## Extract provided
>> START
And so together with that, we get a sort of a good blend of, you know, extremely high efficiency. When we look at other von Neumann CPUs in the market, we've seen up to 166 times improvement in energy consumption against competitive industry leading low power embedded CPUs. I mean, that's a, that's a sea change in efficiency. That's like, if you're looking at battery life, that's an extension of 10 to 100 times your battery life.

At the same time, we see a performance improvement because we're exposing more parallelism than like a sequential von Neumann processor would get if you're doing an embedded CPU type implementation. So they act a bit like nodes then, do they basically?

Yeah, we call them tiles. So each of the tiles that make up that grid, it's essentially autonomous. And on each clock tick, a tile decides, do I have all the inputs to my operation? And if it does, then it can fire the operation.

And so things are mostly decoupled. It's actually this, it's this really beautifully elegant abstraction for computation. This is our architecture, this data flow model. And it's this, this beautifully elegant abstraction for computation where operations proceed as soon as they can, as soon as their inputs are available. It's sort of computation the way it should be rather than being artificially sequenced by like,

like the von Neumann execution pipeline. So, you know, we see a good balance of efficiency and performance. You know, we have basically category-defining efficiency and great performance, comparable or better to peers in the market. Fantastic. Okay. And how long can it retain these sections of the code that it stores to kind of set? Sorry, go on.

That's a good question. So the way that this works, if you zoom in another level, is our compiler looks at your program. And now your program, it might have multiple different functions you're calling. It might have multiple loops in a nest. It might have multiple modules. And the compiler can do some reasoning about it. One way of thinking about it is which instructions will tend to fire at the same time as which other instructions? Which instructions sort of group together?

And that might be, if you're doing some nested loops, it might be the entire loop nest. So if you're doing for I, for J, for K, for whatever, that whole chunk, all of those instructions are going to be firing together and probably sharing values and doing some computation. And so we can do the analysis and figure that out. And it creates little partitions in the program. Each of them is a data flow graph that is sort of independently constructed. And that becomes a configuration for the fabric.
>> END
## Supplied records
>> START
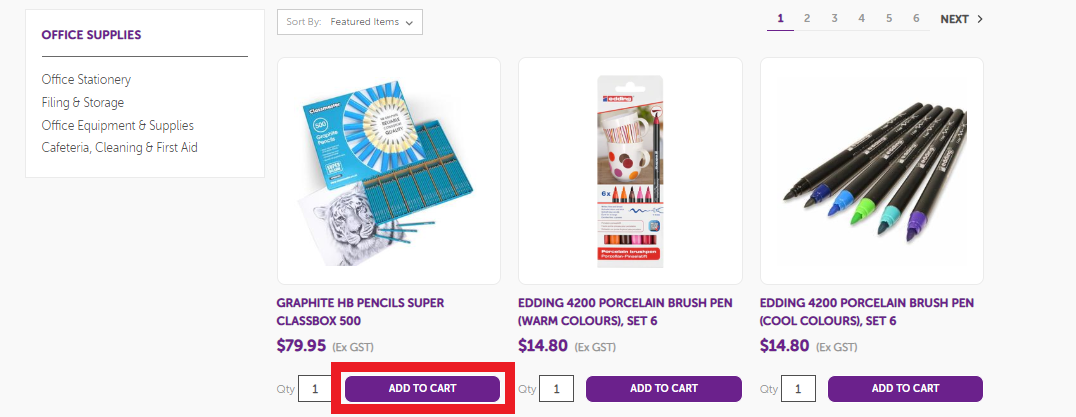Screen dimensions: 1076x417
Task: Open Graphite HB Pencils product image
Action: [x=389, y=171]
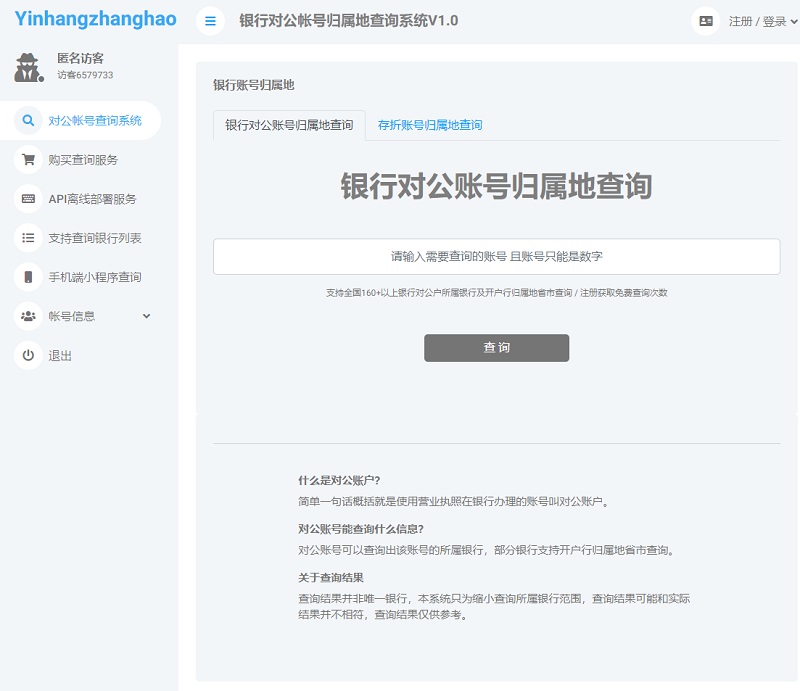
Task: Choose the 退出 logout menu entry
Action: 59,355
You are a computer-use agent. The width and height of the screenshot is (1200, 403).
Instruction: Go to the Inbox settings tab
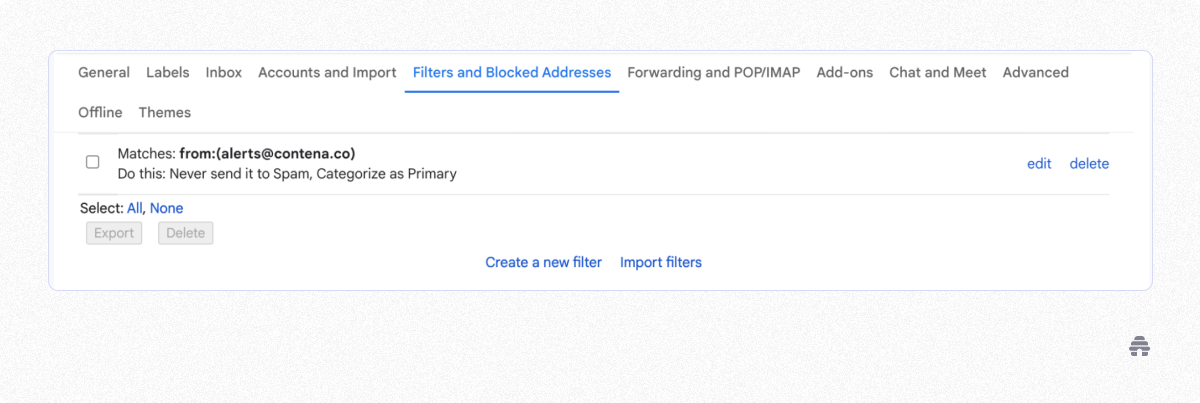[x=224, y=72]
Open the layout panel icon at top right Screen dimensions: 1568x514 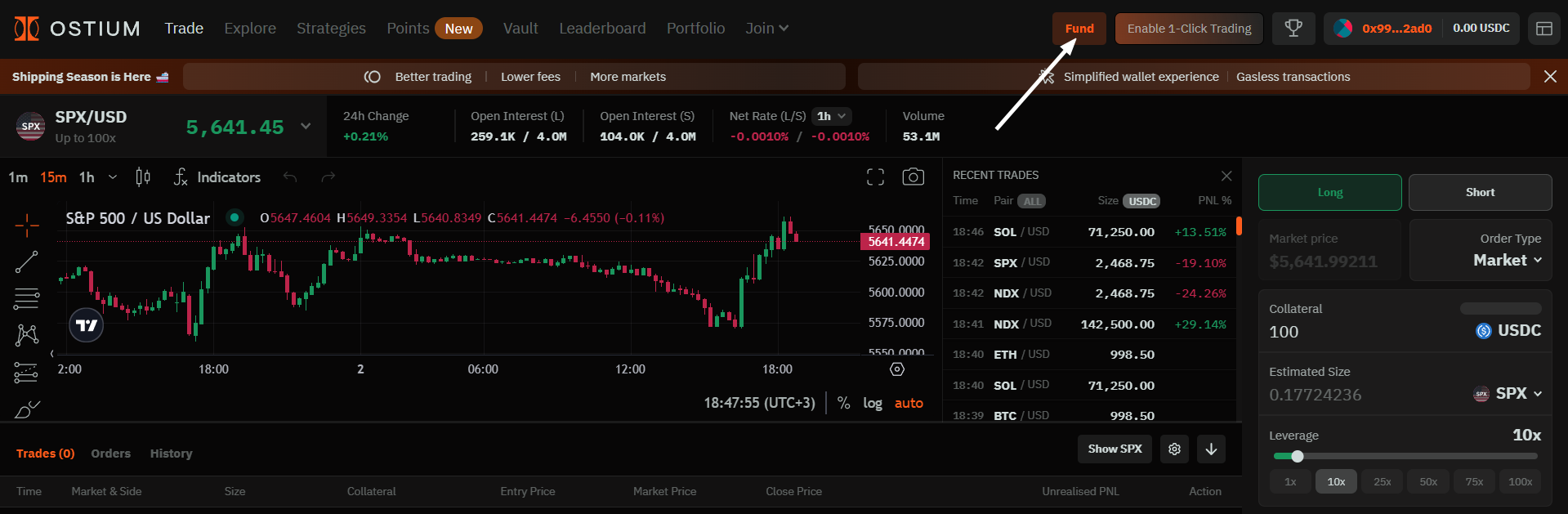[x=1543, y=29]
>> END
## Task brief
Can you continue the interview transcript on the dataflow processor architecture from its last sentence onward?

## Task output
And so the fabric will start out and it runs the first configuration. And the fabric is very clever because what it does is when it realizes that it's done or almost done part of a computation, in a pipelined way, it can start configuring the next piece of the computation, sometimes before the previous one is even finished.

And so the computation essentially with that pipeline configuration, you have zero cycle delay between consecutive portions of your program. So they sort of run hand over hand with one another in a really general purpose way. So when we say this is a general purpose processor, it's not like

you know this is a great accelerator tightly coupled to a CPU, it's not like this is a new kind of CPU. This is a really new kind of general purpose processor that runs according to this data flow architecture model that we've developed and it'll run in any code you throw at it. Sounds really slick. Yeah really slick, amazing, okay great.

So what are some real-world applications where the Efficient processor has had the most significant impact, and how do you envisage its broader adoption? Yeah, also a good question. I like to say it this way. Since we've started doing advanced development and commercialization, this is the last three years of Efficient, we've been doing those things. After nearly 10 years of research at CMU, we've been getting a look at the real world. Where do these devices go? Where do chips go when you put them in, you know,

in sensors or in edge computing applications. And there's a few areas where we've seen a lot of traction. So the biggest areas are in infrastructure sensing, infrastructure intelligence, enterprise scale, IOT installations and sensors, those sorts of things. In space and defense applications, we have a lot of traction with space. I,

I would love to talk about space if you have questions about that. Big interest of mine in my capacity at DMU, I still maintain a small space program that we run there. Really a very cool use case for efficient computing. And another area is sort of health and wearable devices. So those are three major areas that we've been looking at. I'd be happy to talk about any of those in some more depth. Yeah, well, since we're on the subject, let's go on with space then, sir. Sure.

Yeah, yeah, yeah. I'm glad you asked. So in space, the most important thing in a lot of space missions is the defense world calls it SWAP, which is size, weight, power. And there, you just need to basically minimize. You want to have the lowest power, the smallest amount of junk you need to launch. You want it to be lightweight.

And when you think about doing swap minimization, that corresponds to launching fewer batteries in a satellite and it corresponds to smaller solar panels in the satellite. Those are major sources of complexity. For example, if you're doing CubeSats and you can go from a deployable solar array

to a purely surface mounted solar array and do the same job. That's a complexity decrease. It's a cost savings. It minimizes the risk of your, it reduces the risk of your mission because now you're not relying on some deployable. The way to do that is to decrease the energy consumption

for whatever you're trying to do. So, you know, one of the things we've looked at is doing earth observation applications. There's a broad range of activities you can do with that. Some on the defense side, you can do climate science. There's all sorts of really useful things, urban planning, smart cities that you could support with satellites, just using visual cameras and doing earth observation.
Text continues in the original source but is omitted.